Estimating the number of people in a crowded environment is a central task in civilian surveillance. Most vision-based counting techniques depend on detecting individuals in order to count, an unrealistic proposition in crowded settings. It is possible to count people in crowds without explicitly detecting persons in each image frame?
The answer is yes. In this system, groups of image sensors segment foreground objects from the background, aggregate the resulting silhouettes over a network, and compute a planar projection of the scene’s visual hull. A geometric algorithm then calculates bounds on the number of persons in each region of the projection, after phantom regions have been eliminated. The computational requirements scale well with the number of sensors and the number of people, and only limited amounts of data are transmitted over the network.
Here is an example of the system in operation. Seven cameras are used to count and track people in a cluttered setting. Only silhouette (binary) information is used from each camera after background subtraction. The vertical lines are the boundaries of the estimated objects. The height of each horizontal bar represents the computed distance of each object from the camera. An 8th camera view was not used in the computation and served as the ground truth and to capture the video.
The next video is the “radar view” of the same experiment (action starts at time 0:20). The view shows the estimated bounds on the object locations and their counts.
The approach is described in the paper Counting People in Crowds with a Real-Time Network of Simple Image Sensors (Ninth IEEE International Conference on Computer Vision, 2003) and US patent 6,987,885.
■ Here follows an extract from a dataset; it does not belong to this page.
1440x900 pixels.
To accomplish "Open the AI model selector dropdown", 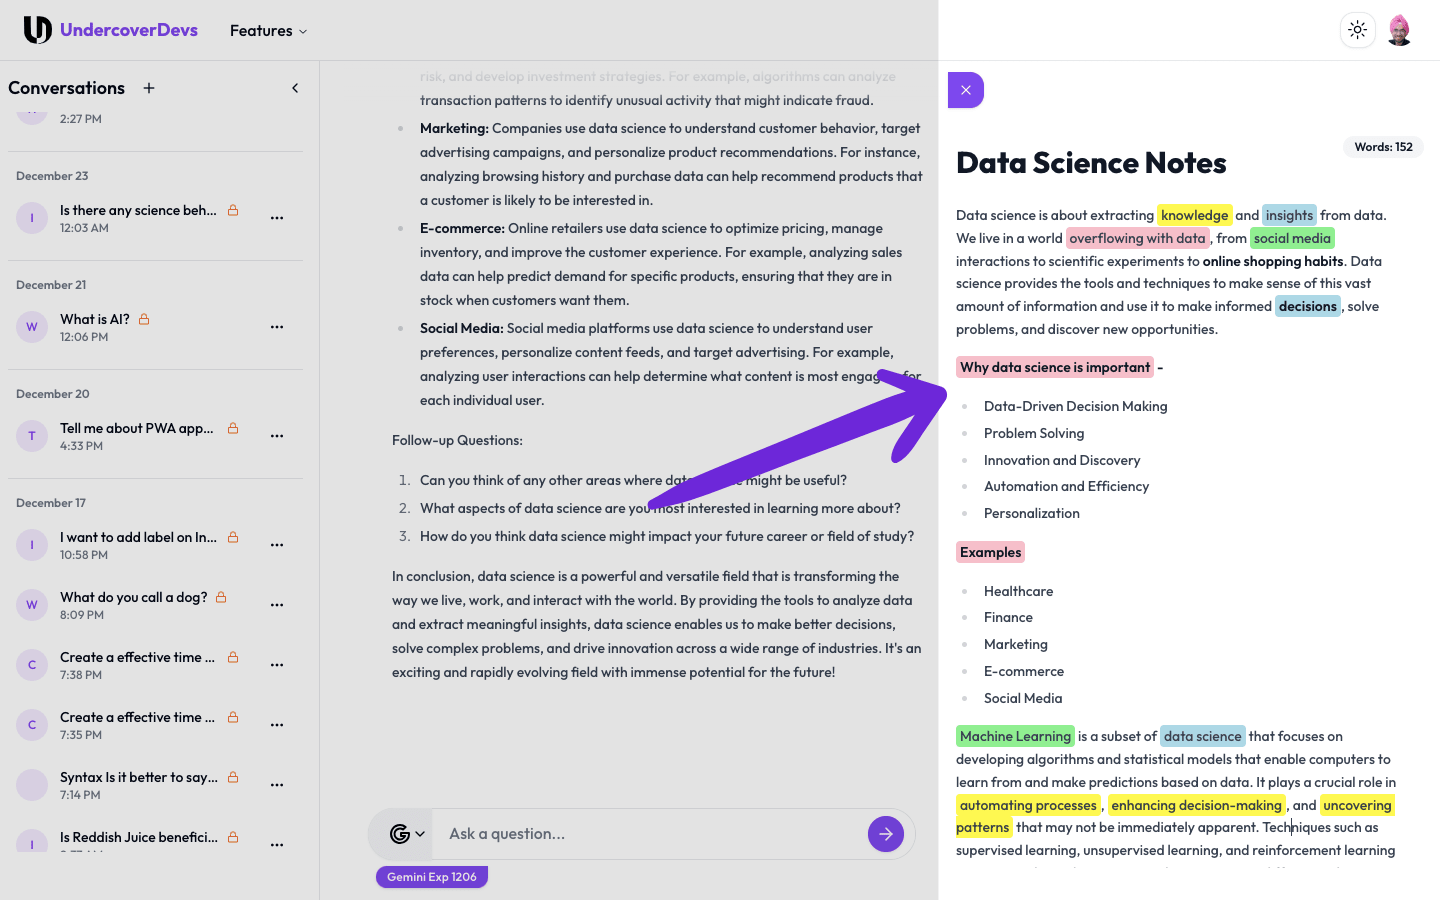I will tap(406, 834).
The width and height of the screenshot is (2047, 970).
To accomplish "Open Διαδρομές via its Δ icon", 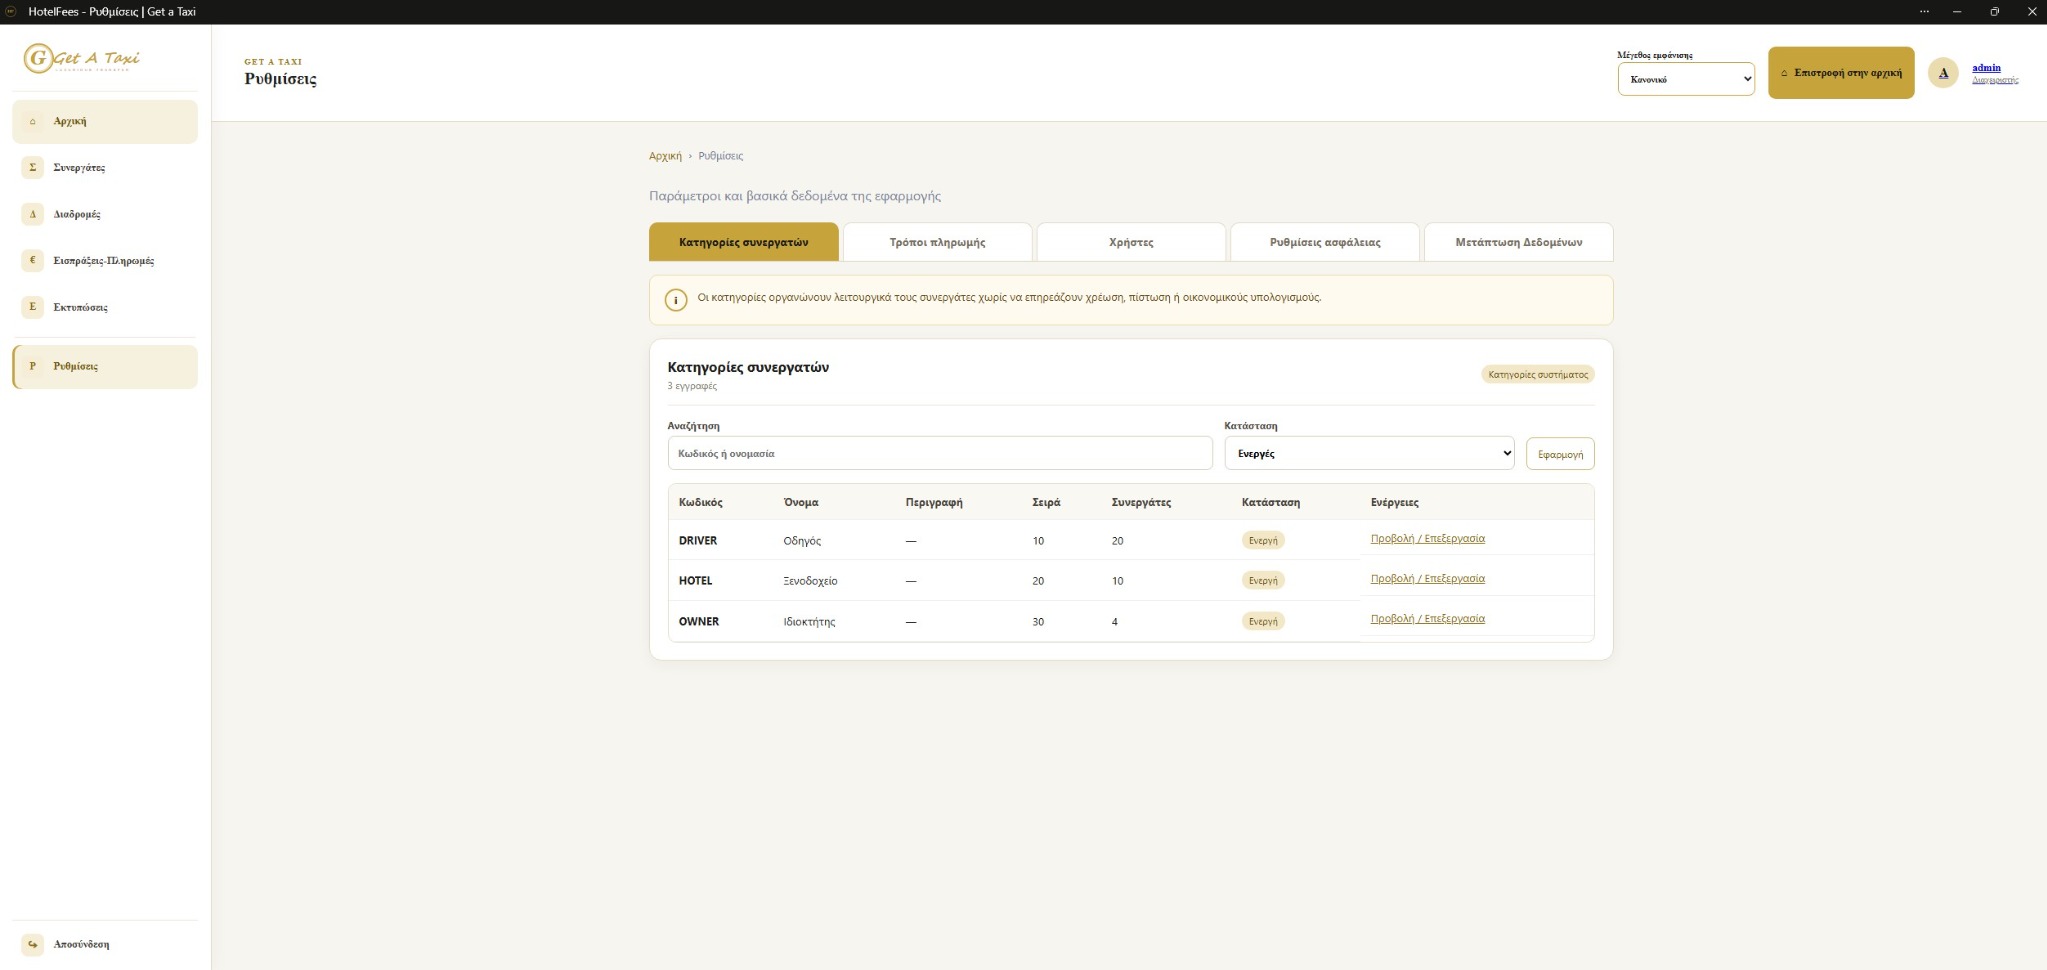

People often walk along a flat surfaces and the projection of the scene visual hull onto this plane contains the most useful information for counting and bounding the location of people. The figure on the left shows how this projection is computed. A measured silhouette at each camera sweeps a cone in 3-D space which is flattened onto a plane. The side view of a camera looking at a person is depicted in (a). The shaded region is a cross-section of the 3-D cone formed by the silhouette of the person. This cone is projected onto the plane as seen from the top in (b). The shaded area in (b) represents the projected visual hull from one camera. (c) and (d) show the projection for a camera not oriented horizontally.
The planar projection of the visual hull is the intersection of the projected silhouette cones from all cameras. Note that we project the silhouette cones and then intersect them in 2-D. This is not exactly equal to first computing the 3-D visual hull and then projecting the result. But in this problem both are close to equal and the proposed approach is much cheaper to compute.
The polygons composing the projected visual hull represent all possible plane that may contain an object.
But the projected visual hull is ambiguous, because several arrangements of objects can be consistent with a given visual hull (right figure). Some of the polygons in the projection can thus be empty. The key of the approach is to keep track of the lower and upper bounds for the number of objects in each polygon by assuming continuity of motion. A History Tree is used to track these bounds through time and whenever these bounds converge for a polygon an exact count becomes known for that polygon.